While his playing time is often dictated by matchups — in a league that has been trending toward smaller lineups for several years, 7-footers often find themselves on the bench — Len has found a way to contribute.
“He’s had some really big games for us, just being big in the middle,” Schlenk said. “He played hard every night. He’s a great kid. Those are the kinds of guys that we’re going to take chances on, for where we are.
“Guys that have been in ‘bad’ situations where they’ve had a bunch of coaching turnover, maybe not the greatest player development programs in place and hopefully we can get ’em here, they’re just undervalued commodities so to speak.”
Mike Lelchitski, who has been Len’s agent since the player left Maryland, said the move to Atlanta “has been a breath of fresh air” for his client. Being part of this rebuilding process just seems different.
“It’s tough to be a top pick and have the expectations and then feel you don’t really have the opportunity to prove yourself, and the development staff,” Lelchitski said Monday.
“In this situation they have great team chemistry. [Coach] Lloyd Pierce is known as a development guy, and he’s got a good staff around him. The first thing he did for Alex is tell him that he’s free to shoot the ball [from the perimeter].”
Except for occasional flareups with his back, Len is probably in the best shape of his career. Though the Hawks, like the Suns, are rebuilding, the rookie backcourt of two first-round picks, Trae Young and former Maryland standout Kevin Huerter, gives some hope.
“I feel it’s progressed well,” Len said. “My body’s feeling good. I feel l like I’m coming into my own. I’ve been better with balance, just finishing at the rim. Coaches let me shoot [outside]. It definitely helped me to expand my game.”
Said Schlenk: “I think Alex has really taken a step forward here from what he’s done in the past.

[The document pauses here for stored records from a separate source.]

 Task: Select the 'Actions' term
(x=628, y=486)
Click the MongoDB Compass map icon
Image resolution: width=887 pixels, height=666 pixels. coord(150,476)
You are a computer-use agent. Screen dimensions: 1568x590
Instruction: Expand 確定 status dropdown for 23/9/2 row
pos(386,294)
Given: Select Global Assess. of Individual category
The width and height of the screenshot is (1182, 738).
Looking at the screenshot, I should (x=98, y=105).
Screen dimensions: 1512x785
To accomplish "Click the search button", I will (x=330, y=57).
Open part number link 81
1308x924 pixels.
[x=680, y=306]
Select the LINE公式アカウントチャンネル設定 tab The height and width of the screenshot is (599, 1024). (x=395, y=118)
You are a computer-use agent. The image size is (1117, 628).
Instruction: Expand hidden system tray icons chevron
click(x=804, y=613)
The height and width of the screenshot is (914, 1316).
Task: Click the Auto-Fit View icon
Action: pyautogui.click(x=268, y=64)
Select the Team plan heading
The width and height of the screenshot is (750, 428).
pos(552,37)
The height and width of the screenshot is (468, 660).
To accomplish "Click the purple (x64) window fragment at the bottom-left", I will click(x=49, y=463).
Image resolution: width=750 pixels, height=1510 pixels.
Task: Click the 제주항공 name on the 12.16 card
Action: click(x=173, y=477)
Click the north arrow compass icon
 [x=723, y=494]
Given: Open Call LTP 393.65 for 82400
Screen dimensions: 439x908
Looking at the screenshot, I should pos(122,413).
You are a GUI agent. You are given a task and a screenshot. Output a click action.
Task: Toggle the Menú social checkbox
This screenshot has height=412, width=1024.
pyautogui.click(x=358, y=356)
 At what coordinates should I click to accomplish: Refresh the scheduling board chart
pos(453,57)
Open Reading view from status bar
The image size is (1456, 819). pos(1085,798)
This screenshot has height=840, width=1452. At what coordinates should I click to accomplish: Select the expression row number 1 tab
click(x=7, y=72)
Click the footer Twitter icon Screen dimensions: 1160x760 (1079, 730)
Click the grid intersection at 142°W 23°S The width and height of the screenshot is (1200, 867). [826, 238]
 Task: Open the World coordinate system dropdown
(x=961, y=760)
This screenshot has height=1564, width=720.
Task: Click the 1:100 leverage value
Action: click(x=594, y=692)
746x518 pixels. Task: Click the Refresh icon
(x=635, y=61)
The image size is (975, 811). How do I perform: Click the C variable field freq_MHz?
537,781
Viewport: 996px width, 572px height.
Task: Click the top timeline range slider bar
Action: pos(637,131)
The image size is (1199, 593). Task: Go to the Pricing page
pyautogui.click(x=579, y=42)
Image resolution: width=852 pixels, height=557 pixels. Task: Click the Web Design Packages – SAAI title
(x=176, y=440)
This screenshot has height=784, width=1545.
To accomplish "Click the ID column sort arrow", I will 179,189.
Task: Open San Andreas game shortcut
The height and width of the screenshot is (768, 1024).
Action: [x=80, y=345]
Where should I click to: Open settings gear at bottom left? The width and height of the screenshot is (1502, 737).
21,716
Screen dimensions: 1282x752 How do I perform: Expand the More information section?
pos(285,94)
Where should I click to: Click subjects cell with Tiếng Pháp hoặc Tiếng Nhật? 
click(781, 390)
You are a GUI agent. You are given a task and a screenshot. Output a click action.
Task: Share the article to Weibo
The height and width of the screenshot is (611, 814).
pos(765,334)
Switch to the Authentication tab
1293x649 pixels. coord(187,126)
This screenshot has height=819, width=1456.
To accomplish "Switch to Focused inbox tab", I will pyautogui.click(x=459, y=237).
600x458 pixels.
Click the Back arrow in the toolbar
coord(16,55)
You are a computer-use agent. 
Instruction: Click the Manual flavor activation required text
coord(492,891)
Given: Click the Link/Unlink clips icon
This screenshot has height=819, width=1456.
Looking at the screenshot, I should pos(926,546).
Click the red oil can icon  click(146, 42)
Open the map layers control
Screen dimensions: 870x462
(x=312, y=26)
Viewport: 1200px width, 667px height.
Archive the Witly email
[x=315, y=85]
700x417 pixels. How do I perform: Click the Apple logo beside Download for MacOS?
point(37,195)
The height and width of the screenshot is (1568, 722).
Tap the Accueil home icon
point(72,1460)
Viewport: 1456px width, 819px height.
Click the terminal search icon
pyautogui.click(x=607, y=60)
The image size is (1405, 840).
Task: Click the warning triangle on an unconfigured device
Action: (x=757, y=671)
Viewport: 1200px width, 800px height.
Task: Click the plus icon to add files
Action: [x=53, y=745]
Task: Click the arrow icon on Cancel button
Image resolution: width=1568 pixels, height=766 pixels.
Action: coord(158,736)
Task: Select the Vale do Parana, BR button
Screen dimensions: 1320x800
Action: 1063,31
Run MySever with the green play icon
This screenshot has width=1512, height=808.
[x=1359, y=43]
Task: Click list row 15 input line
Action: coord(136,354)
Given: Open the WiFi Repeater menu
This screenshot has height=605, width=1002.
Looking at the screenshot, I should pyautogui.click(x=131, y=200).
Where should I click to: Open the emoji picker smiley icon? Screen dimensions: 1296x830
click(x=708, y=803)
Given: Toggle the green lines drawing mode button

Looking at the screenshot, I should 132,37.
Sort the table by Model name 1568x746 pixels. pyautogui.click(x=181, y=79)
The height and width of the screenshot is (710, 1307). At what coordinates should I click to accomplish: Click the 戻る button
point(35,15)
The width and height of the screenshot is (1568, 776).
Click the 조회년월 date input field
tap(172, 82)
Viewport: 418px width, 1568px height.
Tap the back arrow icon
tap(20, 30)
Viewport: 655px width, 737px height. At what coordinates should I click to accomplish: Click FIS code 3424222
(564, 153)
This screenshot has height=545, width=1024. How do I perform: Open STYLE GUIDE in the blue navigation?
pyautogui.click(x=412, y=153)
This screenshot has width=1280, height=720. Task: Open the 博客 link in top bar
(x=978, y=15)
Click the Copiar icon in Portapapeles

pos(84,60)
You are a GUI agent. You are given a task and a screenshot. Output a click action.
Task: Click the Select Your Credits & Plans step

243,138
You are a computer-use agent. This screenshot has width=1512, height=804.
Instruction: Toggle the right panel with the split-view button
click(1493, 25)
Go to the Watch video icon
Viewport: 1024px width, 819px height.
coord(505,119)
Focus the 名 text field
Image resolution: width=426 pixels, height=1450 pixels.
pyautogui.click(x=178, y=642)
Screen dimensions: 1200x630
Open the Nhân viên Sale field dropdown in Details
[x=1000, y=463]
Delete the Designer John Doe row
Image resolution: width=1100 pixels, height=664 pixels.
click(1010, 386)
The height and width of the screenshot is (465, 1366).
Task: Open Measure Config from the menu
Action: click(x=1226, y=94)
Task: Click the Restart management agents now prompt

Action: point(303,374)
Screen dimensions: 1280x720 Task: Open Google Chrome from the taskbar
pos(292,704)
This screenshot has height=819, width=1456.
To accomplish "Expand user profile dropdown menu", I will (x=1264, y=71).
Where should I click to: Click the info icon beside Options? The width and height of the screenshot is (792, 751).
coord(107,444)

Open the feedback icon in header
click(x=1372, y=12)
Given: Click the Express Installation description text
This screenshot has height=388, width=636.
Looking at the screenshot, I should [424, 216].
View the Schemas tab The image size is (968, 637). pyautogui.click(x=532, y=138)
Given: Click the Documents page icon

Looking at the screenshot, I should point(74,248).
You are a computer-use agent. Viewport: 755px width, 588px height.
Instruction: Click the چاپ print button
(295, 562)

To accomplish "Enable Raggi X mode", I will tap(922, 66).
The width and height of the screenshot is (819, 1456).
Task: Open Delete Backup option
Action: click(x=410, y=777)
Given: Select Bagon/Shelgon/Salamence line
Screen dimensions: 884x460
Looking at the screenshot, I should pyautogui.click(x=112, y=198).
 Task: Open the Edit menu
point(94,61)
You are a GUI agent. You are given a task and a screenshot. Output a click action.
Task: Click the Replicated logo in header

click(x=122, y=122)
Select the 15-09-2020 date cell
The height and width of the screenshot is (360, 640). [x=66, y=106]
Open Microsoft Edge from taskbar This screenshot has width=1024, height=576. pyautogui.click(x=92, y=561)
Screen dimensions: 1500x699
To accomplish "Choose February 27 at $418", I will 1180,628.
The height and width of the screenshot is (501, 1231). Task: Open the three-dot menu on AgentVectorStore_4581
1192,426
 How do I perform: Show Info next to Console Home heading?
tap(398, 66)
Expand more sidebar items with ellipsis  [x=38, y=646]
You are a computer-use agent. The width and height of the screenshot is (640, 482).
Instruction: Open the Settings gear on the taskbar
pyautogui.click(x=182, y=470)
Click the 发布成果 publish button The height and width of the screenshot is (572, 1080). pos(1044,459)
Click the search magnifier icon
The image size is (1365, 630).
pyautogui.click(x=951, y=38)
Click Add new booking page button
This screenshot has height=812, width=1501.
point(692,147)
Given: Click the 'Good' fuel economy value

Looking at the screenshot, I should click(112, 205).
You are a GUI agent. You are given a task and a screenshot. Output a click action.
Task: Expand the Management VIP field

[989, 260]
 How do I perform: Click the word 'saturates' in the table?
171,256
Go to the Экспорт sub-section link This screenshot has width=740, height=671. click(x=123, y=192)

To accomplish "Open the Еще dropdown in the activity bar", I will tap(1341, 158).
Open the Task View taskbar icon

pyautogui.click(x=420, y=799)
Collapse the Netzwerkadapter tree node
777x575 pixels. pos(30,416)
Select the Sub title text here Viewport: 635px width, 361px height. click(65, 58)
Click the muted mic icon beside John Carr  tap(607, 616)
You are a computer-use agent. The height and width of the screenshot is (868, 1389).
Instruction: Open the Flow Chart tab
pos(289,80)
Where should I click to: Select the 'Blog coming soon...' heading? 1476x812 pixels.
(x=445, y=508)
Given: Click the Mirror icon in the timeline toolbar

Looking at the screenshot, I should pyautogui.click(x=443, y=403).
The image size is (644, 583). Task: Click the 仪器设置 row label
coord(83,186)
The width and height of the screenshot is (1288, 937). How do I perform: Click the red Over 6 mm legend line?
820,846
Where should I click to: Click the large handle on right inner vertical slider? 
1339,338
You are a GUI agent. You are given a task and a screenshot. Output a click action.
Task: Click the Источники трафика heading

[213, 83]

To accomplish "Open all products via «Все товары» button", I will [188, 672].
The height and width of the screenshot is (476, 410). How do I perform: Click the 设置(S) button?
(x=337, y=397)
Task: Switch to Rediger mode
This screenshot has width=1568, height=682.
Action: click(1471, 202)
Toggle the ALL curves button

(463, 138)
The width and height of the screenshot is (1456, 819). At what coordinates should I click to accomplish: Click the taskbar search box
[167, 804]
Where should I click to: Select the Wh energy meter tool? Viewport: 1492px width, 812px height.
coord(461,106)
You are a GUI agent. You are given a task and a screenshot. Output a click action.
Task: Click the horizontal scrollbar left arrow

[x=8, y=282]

He was 24 [when he signed with the Hawks]; now he’s 25. We just felt there was more there than what we’ve seen in the NBA.”
Len seems to take the move to a new city in stride.
“I went to a boarding school when I was 13. Since I was a little kid I always changed schools all the time, then I went to Maryland and then I went to Phoenix, so it’s like part of the journey,” he said. “It’s part of the business. Some guys change teams their whole career, and play on 10 different teams. It’s part of the job.”